What you have to do — Render the material below as a numbered list with one line per item, omitting any blank lines.

The data —
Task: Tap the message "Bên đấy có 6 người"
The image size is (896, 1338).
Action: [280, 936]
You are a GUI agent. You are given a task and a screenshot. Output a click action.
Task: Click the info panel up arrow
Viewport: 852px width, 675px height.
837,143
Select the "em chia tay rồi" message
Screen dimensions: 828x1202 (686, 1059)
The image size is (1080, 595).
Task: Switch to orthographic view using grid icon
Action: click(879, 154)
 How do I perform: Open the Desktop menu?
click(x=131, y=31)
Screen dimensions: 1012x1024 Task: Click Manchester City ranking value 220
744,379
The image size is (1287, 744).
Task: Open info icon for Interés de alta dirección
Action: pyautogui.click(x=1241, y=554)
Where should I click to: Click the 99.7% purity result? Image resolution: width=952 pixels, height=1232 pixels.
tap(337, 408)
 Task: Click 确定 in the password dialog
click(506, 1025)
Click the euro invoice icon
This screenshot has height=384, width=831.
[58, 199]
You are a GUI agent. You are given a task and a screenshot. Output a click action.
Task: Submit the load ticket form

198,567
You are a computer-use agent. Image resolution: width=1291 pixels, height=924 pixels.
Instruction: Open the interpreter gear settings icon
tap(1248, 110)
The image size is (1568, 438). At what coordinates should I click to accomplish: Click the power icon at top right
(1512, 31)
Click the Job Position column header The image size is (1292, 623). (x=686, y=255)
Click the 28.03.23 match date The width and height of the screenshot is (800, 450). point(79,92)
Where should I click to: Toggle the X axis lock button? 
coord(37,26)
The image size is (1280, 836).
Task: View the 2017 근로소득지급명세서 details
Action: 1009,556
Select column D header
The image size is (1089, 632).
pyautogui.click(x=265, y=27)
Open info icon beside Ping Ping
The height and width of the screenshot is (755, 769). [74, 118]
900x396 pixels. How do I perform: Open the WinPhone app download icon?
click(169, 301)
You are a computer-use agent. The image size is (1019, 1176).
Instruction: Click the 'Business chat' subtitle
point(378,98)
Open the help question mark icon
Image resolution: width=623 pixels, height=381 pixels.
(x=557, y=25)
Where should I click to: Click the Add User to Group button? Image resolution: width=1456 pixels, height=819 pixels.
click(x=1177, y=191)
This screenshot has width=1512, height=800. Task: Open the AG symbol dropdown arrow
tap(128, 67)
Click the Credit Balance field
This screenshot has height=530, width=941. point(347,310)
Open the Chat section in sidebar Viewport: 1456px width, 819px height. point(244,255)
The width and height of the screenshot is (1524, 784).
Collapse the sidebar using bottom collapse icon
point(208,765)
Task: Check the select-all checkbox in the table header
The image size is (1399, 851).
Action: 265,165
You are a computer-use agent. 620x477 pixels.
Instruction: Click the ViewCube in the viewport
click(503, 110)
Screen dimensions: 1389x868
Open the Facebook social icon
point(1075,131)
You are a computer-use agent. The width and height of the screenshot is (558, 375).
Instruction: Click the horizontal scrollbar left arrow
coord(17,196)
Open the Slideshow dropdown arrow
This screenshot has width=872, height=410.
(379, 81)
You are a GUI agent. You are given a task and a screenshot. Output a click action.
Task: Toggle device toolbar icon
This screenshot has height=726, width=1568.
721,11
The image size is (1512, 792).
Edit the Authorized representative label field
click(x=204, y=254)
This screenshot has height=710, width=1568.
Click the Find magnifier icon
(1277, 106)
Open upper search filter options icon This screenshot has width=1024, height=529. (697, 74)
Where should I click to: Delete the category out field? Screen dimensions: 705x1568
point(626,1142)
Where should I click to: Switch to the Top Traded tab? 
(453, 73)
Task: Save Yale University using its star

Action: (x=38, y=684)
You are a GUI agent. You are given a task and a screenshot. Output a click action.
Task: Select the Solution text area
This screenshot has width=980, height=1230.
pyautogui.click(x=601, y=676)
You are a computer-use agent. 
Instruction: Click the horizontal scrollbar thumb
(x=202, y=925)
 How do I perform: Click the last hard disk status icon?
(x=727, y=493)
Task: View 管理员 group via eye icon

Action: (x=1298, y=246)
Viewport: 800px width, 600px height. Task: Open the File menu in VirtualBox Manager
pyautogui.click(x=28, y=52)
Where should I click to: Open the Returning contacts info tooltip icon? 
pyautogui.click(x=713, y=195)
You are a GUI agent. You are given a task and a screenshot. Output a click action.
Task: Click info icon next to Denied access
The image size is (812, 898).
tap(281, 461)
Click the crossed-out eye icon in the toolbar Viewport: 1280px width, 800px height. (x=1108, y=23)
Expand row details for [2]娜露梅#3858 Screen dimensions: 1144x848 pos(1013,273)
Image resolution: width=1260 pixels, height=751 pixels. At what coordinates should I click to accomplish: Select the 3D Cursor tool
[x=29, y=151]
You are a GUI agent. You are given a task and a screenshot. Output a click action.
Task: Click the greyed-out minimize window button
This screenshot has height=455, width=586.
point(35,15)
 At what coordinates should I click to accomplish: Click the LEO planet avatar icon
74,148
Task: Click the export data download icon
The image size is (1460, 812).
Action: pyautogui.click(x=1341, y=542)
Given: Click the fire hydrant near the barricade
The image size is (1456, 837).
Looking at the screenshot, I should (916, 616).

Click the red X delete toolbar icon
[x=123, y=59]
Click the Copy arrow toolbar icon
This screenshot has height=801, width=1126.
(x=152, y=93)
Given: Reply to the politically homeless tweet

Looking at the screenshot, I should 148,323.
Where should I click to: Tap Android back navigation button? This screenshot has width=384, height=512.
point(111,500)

Reply —
1. Task: Tap the message "Bên đấy có 6 người"
2. The image size is (896, 1338).
3. Action: [280, 936]
4. You are a GUI agent. You are given a task and a screenshot. Output a click action.
5. Task: Click the info panel up arrow
6. Viewport: 852px width, 675px height.
7. 837,143
8. Select the "em chia tay rồi" message
9. Screen dimensions: 828x1202 (686, 1059)
10. The image size is (1080, 595).
11. Task: Switch to orthographic view using grid icon
12. Action: click(879, 154)
13.  How do I perform: Open the Desktop menu?
14. click(x=131, y=31)
15. Screen dimensions: 1012x1024 Task: Click Manchester City ranking value 220
16. 744,379
17. The image size is (1287, 744).
18. Task: Open info icon for Interés de alta dirección
19. Action: pyautogui.click(x=1241, y=554)
20. Where should I click to: Click the 99.7% purity result? Image resolution: width=952 pixels, height=1232 pixels.
21. tap(337, 408)
22.  Task: Click 确定 in the password dialog
23. click(506, 1025)
24. Click the euro invoice icon
25. This screenshot has height=384, width=831.
26. [58, 199]
27. You are a GUI agent. You are given a task and a screenshot. Output a click action.
28. Task: Submit the load ticket form
29. 198,567
30. You are a computer-use agent. Image resolution: width=1291 pixels, height=924 pixels.
31. Instruction: Open the interpreter gear settings icon
32. tap(1248, 110)
33. The image size is (1568, 438). At what coordinates should I click to accomplish: Click the power icon at top right
34. (1512, 31)
35. Click the Job Position column header The image size is (1292, 623). (x=686, y=255)
36. Click the 28.03.23 match date The width and height of the screenshot is (800, 450). point(79,92)
37. Where should I click to: Toggle the X axis lock button? 
38. coord(37,26)
39. The image size is (1280, 836).
40. Task: View the 2017 근로소득지급명세서 details
41. Action: 1009,556
42. Select column D header
43. The image size is (1089, 632).
44. pyautogui.click(x=265, y=27)
45. Open info icon beside Ping Ping
46. The height and width of the screenshot is (755, 769). [74, 118]
47. 900x396 pixels. How do I perform: Open the WinPhone app download icon?
48. click(169, 301)
49. You are a computer-use agent. The image size is (1019, 1176).
50. Instruction: Click the 'Business chat' subtitle
51. point(378,98)
52. Open the help question mark icon
53. Image resolution: width=623 pixels, height=381 pixels.
54. (x=557, y=25)
55. Where should I click to: Click the Add User to Group button? Image resolution: width=1456 pixels, height=819 pixels.
56. click(x=1177, y=191)
57. This screenshot has width=1512, height=800. Task: Open the AG symbol dropdown arrow
58. tap(128, 67)
59. Click the Credit Balance field
60. This screenshot has height=530, width=941. point(347,310)
61. Open the Chat section in sidebar Viewport: 1456px width, 819px height. point(244,255)
62. The width and height of the screenshot is (1524, 784).
63. Collapse the sidebar using bottom collapse icon
64. point(208,765)
65. Task: Check the select-all checkbox in the table header
66. The image size is (1399, 851).
67. Action: 265,165
68. You are a computer-use agent. 620x477 pixels.
69. Instruction: Click the ViewCube in the viewport
70. click(503, 110)
71. Screen dimensions: 1389x868
72. Open the Facebook social icon
73. point(1075,131)
74. You are a computer-use agent. The width and height of the screenshot is (558, 375).
75. Instruction: Click the horizontal scrollbar left arrow
76. coord(17,196)
77. Open the Slideshow dropdown arrow
78. This screenshot has width=872, height=410.
79. (379, 81)
80. You are a GUI agent. You are given a task and a screenshot. Output a click action.
81. Task: Toggle device toolbar icon
82. This screenshot has height=726, width=1568.
83. 721,11
84. The image size is (1512, 792).
85. Edit the Authorized representative label field
86. click(x=204, y=254)
87. This screenshot has height=710, width=1568.
88. Click the Find magnifier icon
89. (1277, 106)
90. Open upper search filter options icon This screenshot has width=1024, height=529. (697, 74)
91. Where should I click to: Delete the category out field? Screen dimensions: 705x1568
92. point(626,1142)
93. Where should I click to: Switch to the Top Traded tab? 
94. (453, 73)
95. Task: Save Yale University using its star
96. Action: (x=38, y=684)
97. You are a GUI agent. You are given a task and a screenshot. Output a click action.
98. Task: Select the Solution text area
99. This screenshot has width=980, height=1230.
100. pyautogui.click(x=601, y=676)
101. You are a computer-use agent. 
102. Instruction: Click the horizontal scrollbar thumb
103. (x=202, y=925)
104.  How do I perform: Click the last hard disk status icon?
105. (x=727, y=493)
106. Task: View 管理员 group via eye icon
107. Action: (x=1298, y=246)
108. Viewport: 800px width, 600px height. Task: Open the File menu in VirtualBox Manager
109. pyautogui.click(x=28, y=52)
110. Where should I click to: Open the Returning contacts info tooltip icon? 
111. pyautogui.click(x=713, y=195)
112. You are a GUI agent. You are given a task and a screenshot. Output a click action.
113. Task: Click info icon next to Denied access
114. The image size is (812, 898).
115. tap(281, 461)
116. Click the crossed-out eye icon in the toolbar Viewport: 1280px width, 800px height. (x=1108, y=23)
117. Expand row details for [2]娜露梅#3858 Screen dimensions: 1144x848 pos(1013,273)
118. Image resolution: width=1260 pixels, height=751 pixels. At what coordinates should I click to accomplish: Select the 3D Cursor tool
119. [x=29, y=151]
120. You are a GUI agent. You are given a task and a screenshot. Output a click action.
121. Task: Click the greyed-out minimize window button
122. This screenshot has height=455, width=586.
123. point(35,15)
124.  At what coordinates should I click to accomplish: Click the LEO planet avatar icon
125. 74,148
126. Task: Click the export data download icon
127. The image size is (1460, 812).
128. Action: pyautogui.click(x=1341, y=542)
129. Given: Click the fire hydrant near the barricade
130. The image size is (1456, 837).
131. Looking at the screenshot, I should (916, 616).
132. Click the red X delete toolbar icon
133. [x=123, y=59]
134. Click the Copy arrow toolbar icon
135. This screenshot has height=801, width=1126.
136. (x=152, y=93)
137. Given: Reply to the politically homeless tweet
138. Looking at the screenshot, I should 148,323.
139. Where should I click to: Tap Android back navigation button? This screenshot has width=384, height=512.
140. point(111,500)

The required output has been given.